Mais on peut également remarquer que la constitution de ce corpus ainsi que les mises en valeur relatives qu’il implique semblent se faire à travers des réseaux relativement bien établis où les informations semblent circuler très rapidement, notamment en ce qui concerne les développements les plus récents. Hopwood, par exemple, est au courant des brevets et des découvertes de nombreux inventeurs de différents pays, et l’on sait que les chronophotographes ont entretenu des contacts épistolaires entre eux et avec d’autres personnes intéressées. En outre, dans le milieu des photographes, des publications rendent compte des découvertes et des développements récents. Que l’on pense, par exemple, au Jahrbuch für Photographie und Reproductionstechnik de l’Autrichien Josef Maria Eder (1887-1933, couvrant la période allant de 1887 à 1929). Par ailleurs, des publications comme le Bulletin du Photo-Club de Paris ou Le moniteur de la photographie renseignent leurs lecteurs régulièrement sur les dernières nouveautés et évolutions techniques, reprenant par ailleurs des articles de périodiques similaires publiés dans d’autres pays. Puisque les auteurs de ces écrits historiques, pour une large part, appartiennent à ces cercles de savants ou fréquentent ceux-ci, ils disposent d’un cadre commun pour juger et apprécier les mérites des différents développements dans le domaine de la photographie ou de la cinématographie.
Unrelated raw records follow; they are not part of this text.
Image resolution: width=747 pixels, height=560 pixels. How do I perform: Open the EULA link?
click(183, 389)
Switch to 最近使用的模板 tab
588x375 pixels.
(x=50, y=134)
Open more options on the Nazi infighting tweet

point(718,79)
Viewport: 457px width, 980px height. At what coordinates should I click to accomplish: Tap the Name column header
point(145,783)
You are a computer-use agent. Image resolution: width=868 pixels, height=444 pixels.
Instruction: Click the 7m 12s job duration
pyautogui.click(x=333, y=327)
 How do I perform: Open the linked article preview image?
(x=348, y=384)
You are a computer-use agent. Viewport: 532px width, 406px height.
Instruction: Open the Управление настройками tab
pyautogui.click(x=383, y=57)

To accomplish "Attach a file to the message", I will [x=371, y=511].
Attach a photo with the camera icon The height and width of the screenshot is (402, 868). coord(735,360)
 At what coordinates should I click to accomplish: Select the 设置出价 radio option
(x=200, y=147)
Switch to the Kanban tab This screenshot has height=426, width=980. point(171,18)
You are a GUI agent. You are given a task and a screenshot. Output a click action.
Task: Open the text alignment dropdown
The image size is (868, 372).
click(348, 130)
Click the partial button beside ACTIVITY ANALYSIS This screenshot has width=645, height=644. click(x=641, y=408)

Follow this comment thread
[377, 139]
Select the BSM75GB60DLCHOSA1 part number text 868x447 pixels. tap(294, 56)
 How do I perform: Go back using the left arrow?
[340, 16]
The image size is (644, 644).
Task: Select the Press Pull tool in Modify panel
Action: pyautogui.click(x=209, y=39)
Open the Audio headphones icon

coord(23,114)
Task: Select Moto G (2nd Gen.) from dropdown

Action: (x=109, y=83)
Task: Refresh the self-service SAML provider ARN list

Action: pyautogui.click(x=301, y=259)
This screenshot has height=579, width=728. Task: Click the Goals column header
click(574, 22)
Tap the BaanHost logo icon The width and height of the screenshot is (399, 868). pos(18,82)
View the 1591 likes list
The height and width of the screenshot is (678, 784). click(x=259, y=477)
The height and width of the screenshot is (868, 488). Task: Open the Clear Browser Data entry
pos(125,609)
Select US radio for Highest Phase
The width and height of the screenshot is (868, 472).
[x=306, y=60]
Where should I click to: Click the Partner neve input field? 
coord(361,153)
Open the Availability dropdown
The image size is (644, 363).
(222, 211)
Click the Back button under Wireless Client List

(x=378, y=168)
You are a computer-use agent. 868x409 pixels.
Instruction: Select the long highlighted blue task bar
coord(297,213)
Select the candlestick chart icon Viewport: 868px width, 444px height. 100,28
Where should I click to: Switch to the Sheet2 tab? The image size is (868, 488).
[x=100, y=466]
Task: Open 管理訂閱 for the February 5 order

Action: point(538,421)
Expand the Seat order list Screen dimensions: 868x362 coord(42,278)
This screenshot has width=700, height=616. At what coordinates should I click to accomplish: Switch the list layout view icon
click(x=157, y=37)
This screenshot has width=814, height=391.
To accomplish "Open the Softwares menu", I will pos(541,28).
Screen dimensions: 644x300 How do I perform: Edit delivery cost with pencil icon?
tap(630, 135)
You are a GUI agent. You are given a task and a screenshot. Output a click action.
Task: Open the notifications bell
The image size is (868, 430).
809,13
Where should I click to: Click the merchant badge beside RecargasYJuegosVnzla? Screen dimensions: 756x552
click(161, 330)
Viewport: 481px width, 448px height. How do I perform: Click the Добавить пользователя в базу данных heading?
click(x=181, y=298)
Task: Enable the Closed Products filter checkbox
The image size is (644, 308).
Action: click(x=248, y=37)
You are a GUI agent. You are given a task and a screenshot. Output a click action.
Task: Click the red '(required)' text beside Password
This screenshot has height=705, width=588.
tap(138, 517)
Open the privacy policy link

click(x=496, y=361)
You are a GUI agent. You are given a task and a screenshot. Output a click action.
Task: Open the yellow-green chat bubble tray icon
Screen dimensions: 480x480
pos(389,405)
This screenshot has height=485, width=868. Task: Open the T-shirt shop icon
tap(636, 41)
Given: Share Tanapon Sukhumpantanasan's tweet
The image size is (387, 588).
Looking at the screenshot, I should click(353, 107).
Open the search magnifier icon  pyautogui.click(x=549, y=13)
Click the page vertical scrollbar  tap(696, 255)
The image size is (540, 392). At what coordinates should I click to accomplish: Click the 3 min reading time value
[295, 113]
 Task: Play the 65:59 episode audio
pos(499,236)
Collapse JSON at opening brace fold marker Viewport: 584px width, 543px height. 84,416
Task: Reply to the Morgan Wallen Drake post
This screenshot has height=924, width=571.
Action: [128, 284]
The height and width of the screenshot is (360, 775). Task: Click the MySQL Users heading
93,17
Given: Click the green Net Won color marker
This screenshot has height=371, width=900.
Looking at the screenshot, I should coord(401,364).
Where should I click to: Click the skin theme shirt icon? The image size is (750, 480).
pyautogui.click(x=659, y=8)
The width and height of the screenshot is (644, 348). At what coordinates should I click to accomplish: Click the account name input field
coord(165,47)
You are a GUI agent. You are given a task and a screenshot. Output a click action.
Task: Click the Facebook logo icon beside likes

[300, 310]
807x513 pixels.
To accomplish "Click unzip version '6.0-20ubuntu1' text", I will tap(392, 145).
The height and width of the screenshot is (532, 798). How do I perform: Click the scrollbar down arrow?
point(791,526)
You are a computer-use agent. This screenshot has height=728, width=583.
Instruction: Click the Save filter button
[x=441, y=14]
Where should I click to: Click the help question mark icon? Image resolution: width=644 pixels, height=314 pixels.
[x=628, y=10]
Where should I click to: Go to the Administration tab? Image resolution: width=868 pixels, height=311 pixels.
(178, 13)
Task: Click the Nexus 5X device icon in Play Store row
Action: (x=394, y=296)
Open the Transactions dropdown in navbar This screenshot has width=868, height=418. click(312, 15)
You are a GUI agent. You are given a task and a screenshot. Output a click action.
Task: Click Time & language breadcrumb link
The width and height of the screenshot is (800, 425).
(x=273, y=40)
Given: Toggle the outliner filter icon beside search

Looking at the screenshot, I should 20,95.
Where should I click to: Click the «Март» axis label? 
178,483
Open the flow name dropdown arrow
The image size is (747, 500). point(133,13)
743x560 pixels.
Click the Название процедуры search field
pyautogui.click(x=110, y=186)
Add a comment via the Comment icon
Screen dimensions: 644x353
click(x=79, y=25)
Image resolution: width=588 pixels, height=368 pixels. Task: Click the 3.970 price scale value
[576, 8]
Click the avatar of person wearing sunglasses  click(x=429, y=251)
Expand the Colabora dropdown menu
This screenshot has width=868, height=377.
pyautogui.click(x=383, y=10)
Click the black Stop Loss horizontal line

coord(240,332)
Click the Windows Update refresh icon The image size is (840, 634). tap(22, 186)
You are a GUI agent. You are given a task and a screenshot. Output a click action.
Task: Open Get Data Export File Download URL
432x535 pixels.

L’existence de tels réseaux explique peut-être aussi, du moins en partie, pourquoi on tient compte, dans ce type de publications, des avancées techniques réalisées à l’échelle internationale, et pourquoi les jugements de valeur que l’on y exprime sont relativement homogènes [6].

La première dimension des écrits à vocation historique se caractérise donc, d’une part, par l’établissement d’une généalogie relative aux découvertes et à l’invention des appareils, que les auteurs décrivent souvent avec une grande précision, en prenant soin de donner les noms des inventeurs, de même que les dates, les lieux, et de relater les circonstances entourant ces découvertes ou l’apparition de nouveaux appareils de la manière la plus exacte possible, en soulignant fréquemment les « premières fois ». Ainsi, ces textes contribuent à constituer un canon de la soi-disant « pré-histoire » de la cinématographie. D’autre part, ils établissent un corpus de sources historiques allant de l’Antiquité à l’époque contemporaine, inscrivant de la sorte la cinématographie dans la série culturelle de la recherche scientifique. Par le fait même, ils rehaussent l’importance des nouveaux appareils et rattachent le nouveau média à un passé valant pour ainsi dire celui des arts reconnus comme le théâtre, la musique, ou encore la littérature. En même temps, certains soulignent le potentiel commercial de ce nouveau média et, ce faisant, établissent une distinction quant à l’impact relatif des diverses inventions. Finalement, on peut noter que les réseaux d’informations auxquels puisent les auteurs privilégient les développements dans le domaine de la photographie. Sur ce plan, on ne cherche guère à donner de l’importance à telle ou telle personne, pas plus qu’à la nation à laquelle elle appartient, même si on insistera très clairement sur cette mise en valeur dans d’autres écrits.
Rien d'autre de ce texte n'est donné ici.